**DATA SUPPLIED:**
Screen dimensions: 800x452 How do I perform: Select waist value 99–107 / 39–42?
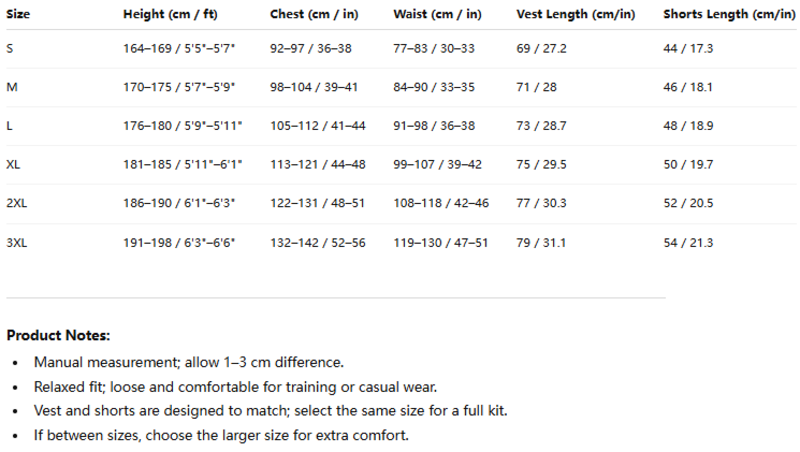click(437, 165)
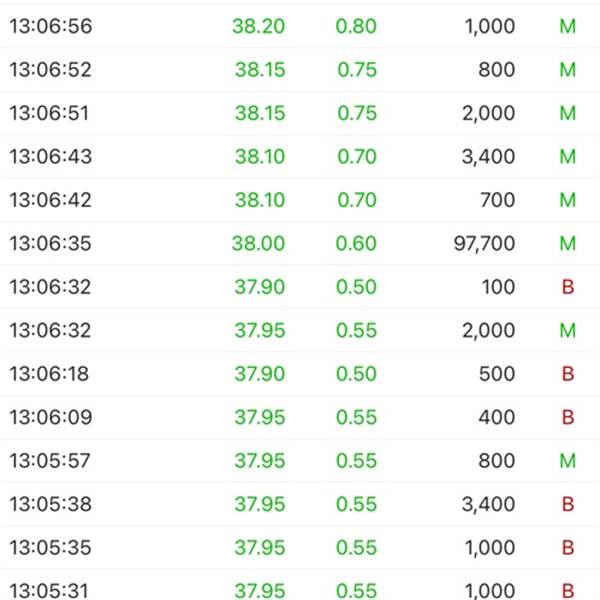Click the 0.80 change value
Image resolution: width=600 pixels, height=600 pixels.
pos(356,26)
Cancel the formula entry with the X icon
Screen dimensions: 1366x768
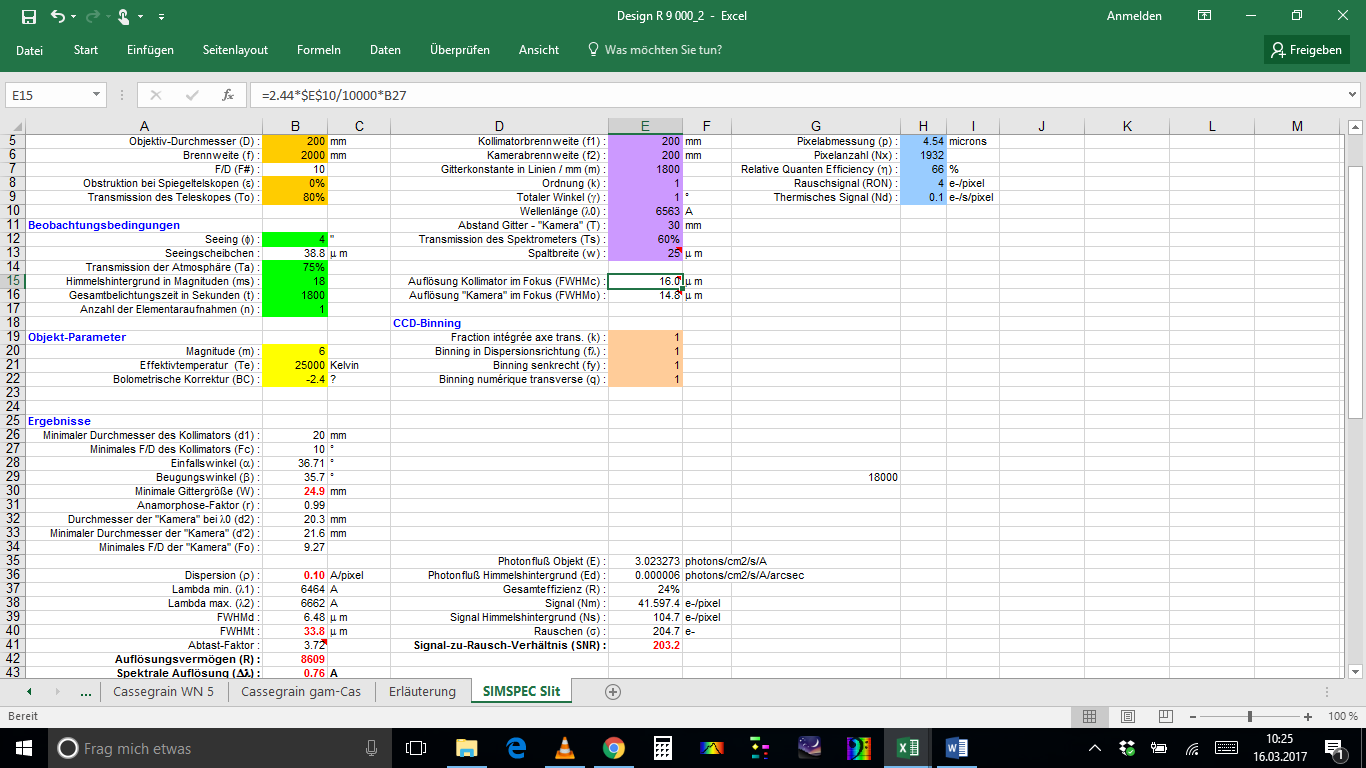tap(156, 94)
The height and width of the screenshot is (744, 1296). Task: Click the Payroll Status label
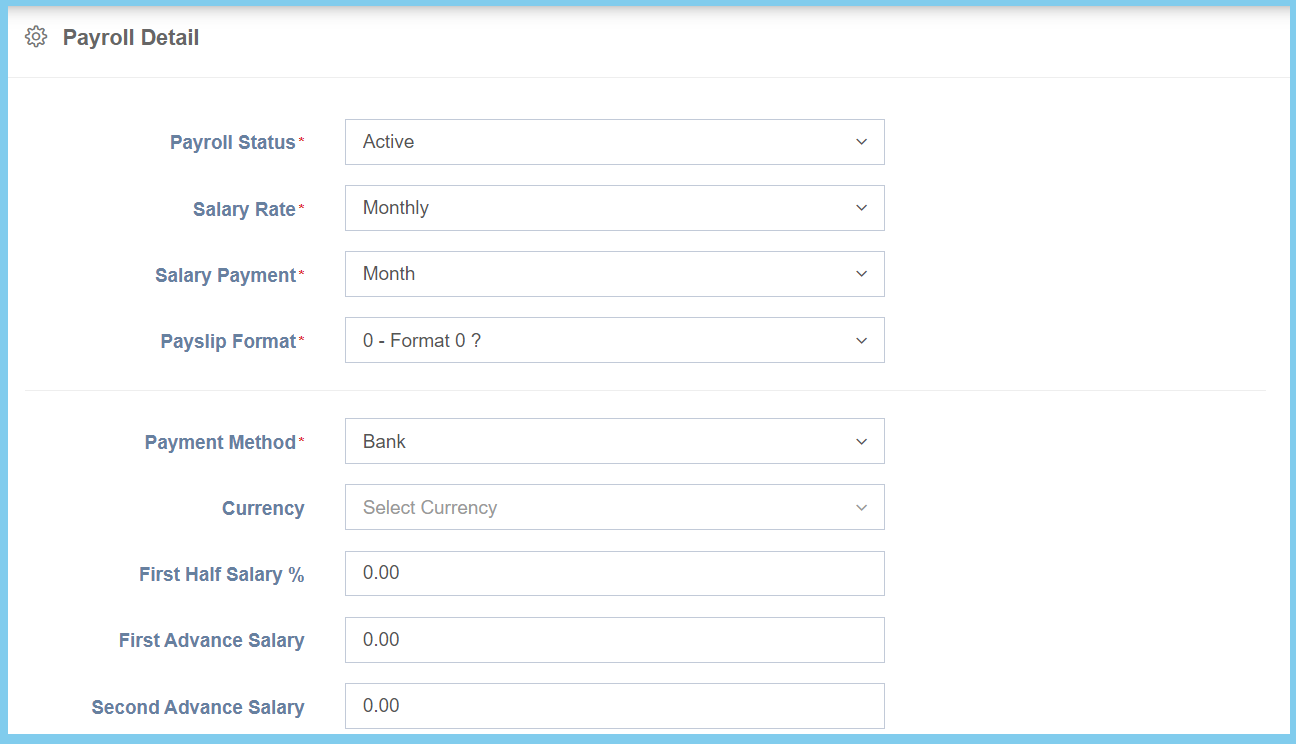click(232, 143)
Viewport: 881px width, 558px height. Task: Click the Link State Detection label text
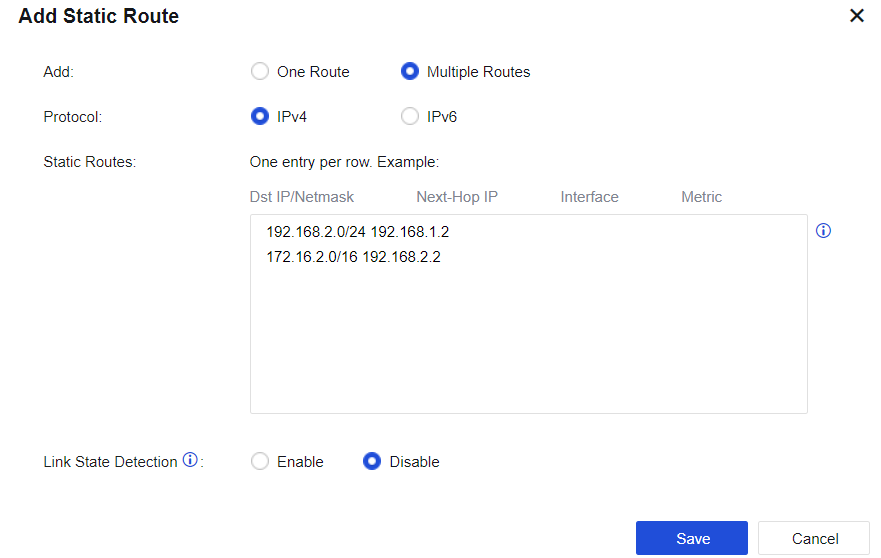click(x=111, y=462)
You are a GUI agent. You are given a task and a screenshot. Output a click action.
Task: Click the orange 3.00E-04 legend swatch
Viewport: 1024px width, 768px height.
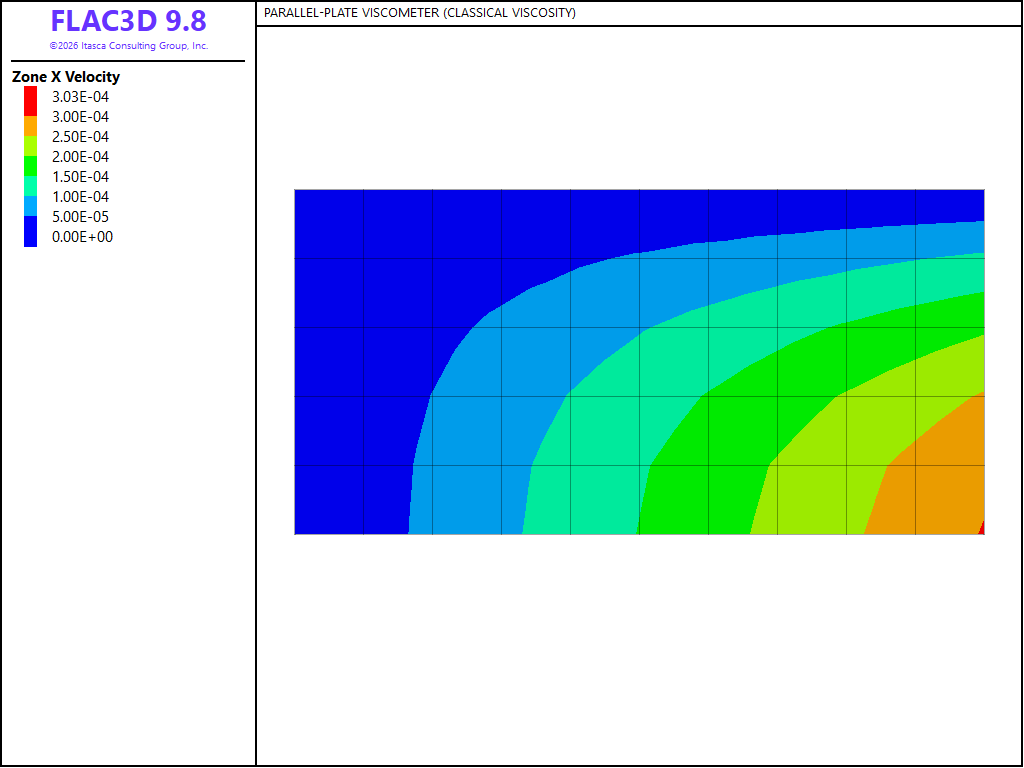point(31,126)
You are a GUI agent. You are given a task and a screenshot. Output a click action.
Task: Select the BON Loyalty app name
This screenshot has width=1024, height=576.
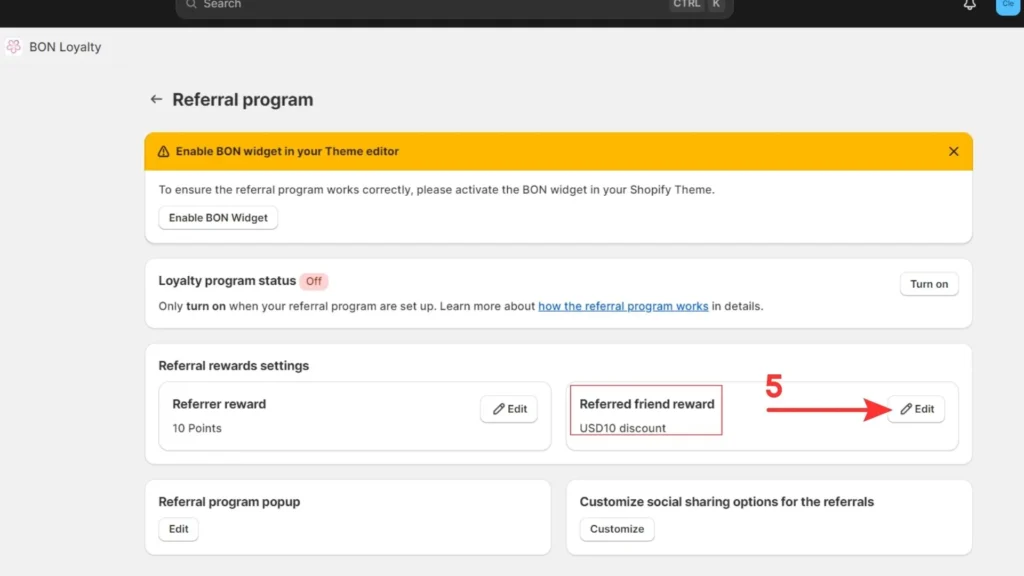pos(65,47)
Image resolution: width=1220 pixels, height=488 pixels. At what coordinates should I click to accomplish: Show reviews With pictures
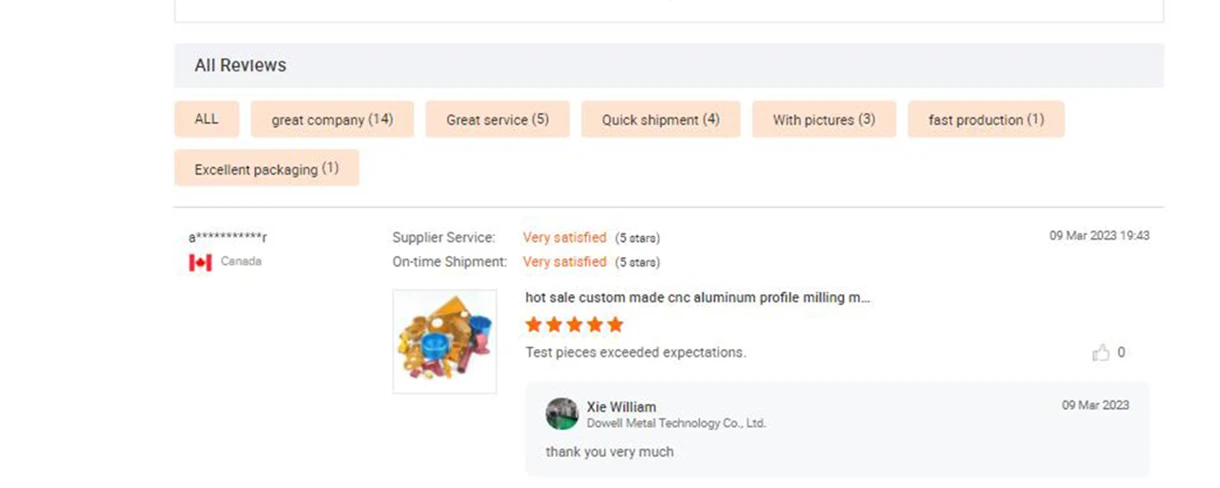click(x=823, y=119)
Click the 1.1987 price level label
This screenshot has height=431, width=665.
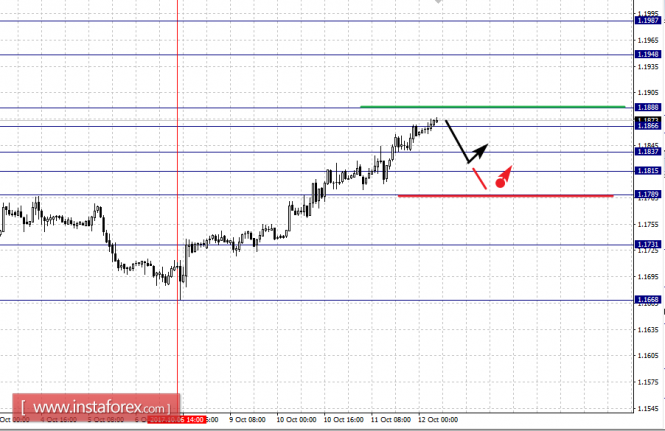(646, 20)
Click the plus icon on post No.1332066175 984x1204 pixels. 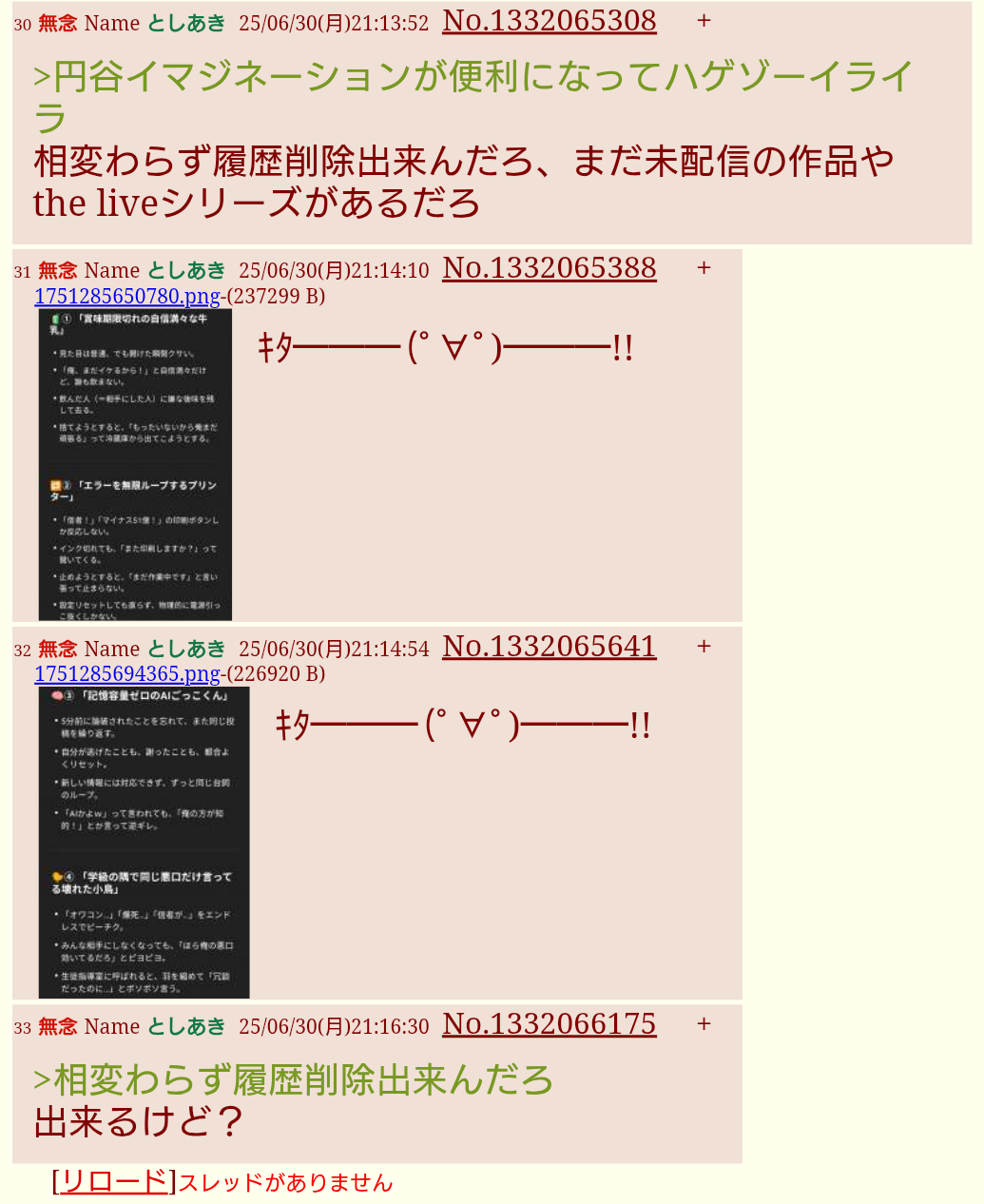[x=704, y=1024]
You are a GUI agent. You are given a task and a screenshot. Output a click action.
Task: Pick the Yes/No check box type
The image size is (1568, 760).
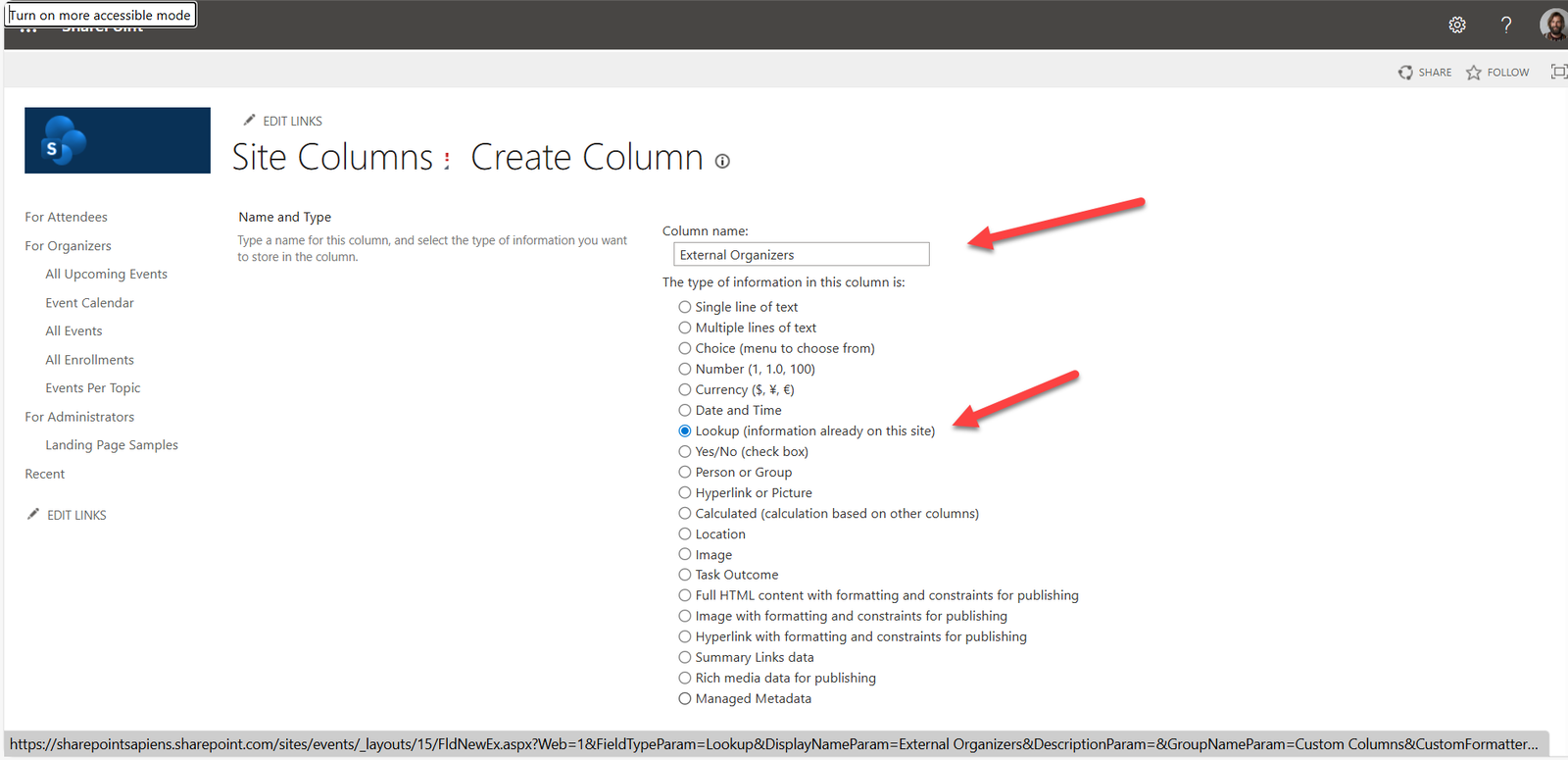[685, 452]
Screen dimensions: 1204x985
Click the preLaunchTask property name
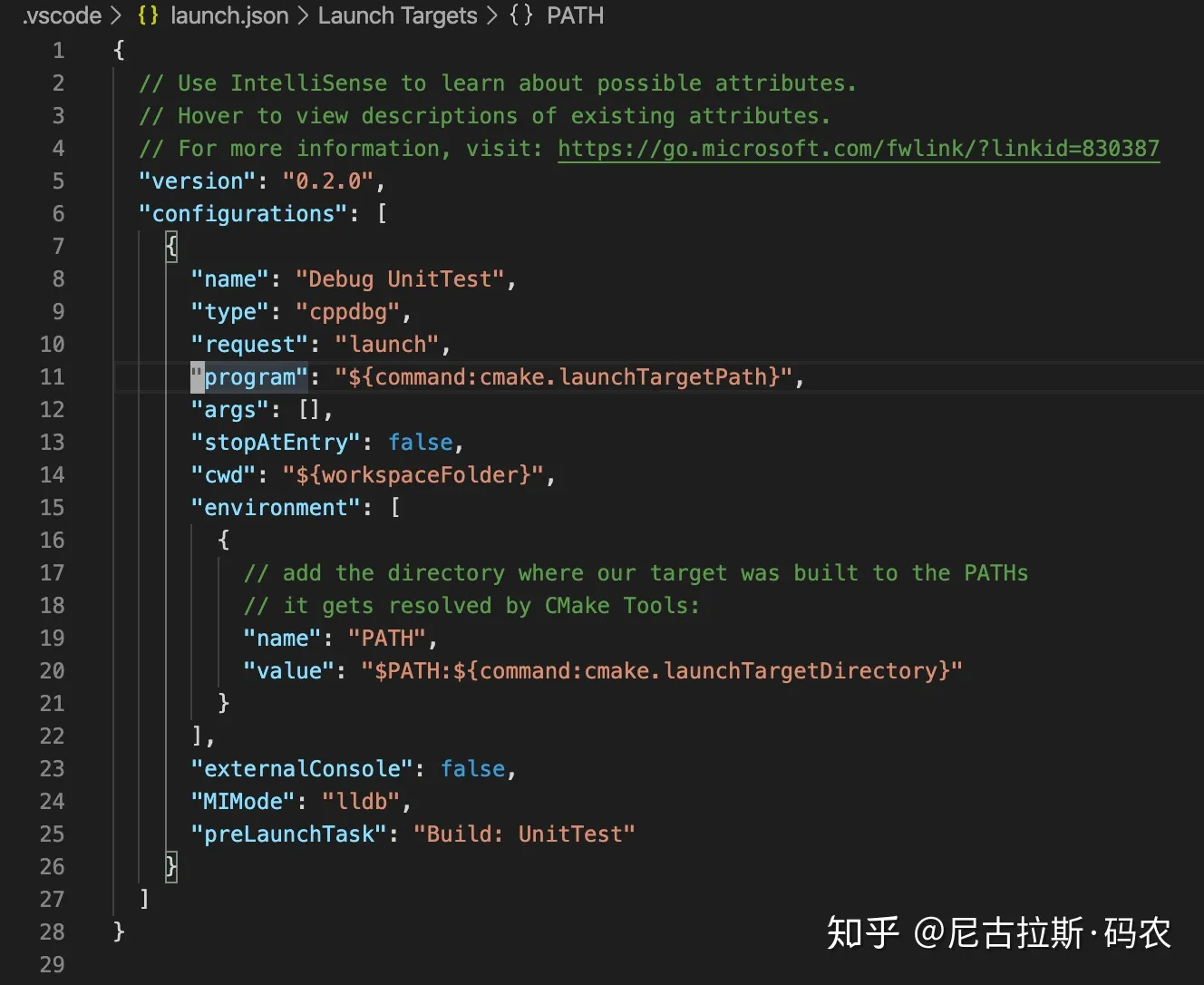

**WHAT IS BEING ASKED:** From the line containing "The image size is (1568, 760)." through the final line of the listing above, reproduce every line exactly, with no pictures.

**ANSWER FOR THE TASK:**
The image size is (1568, 760).
[685, 452]
Screen dimensions: 1204x985
Click the preLaunchTask property name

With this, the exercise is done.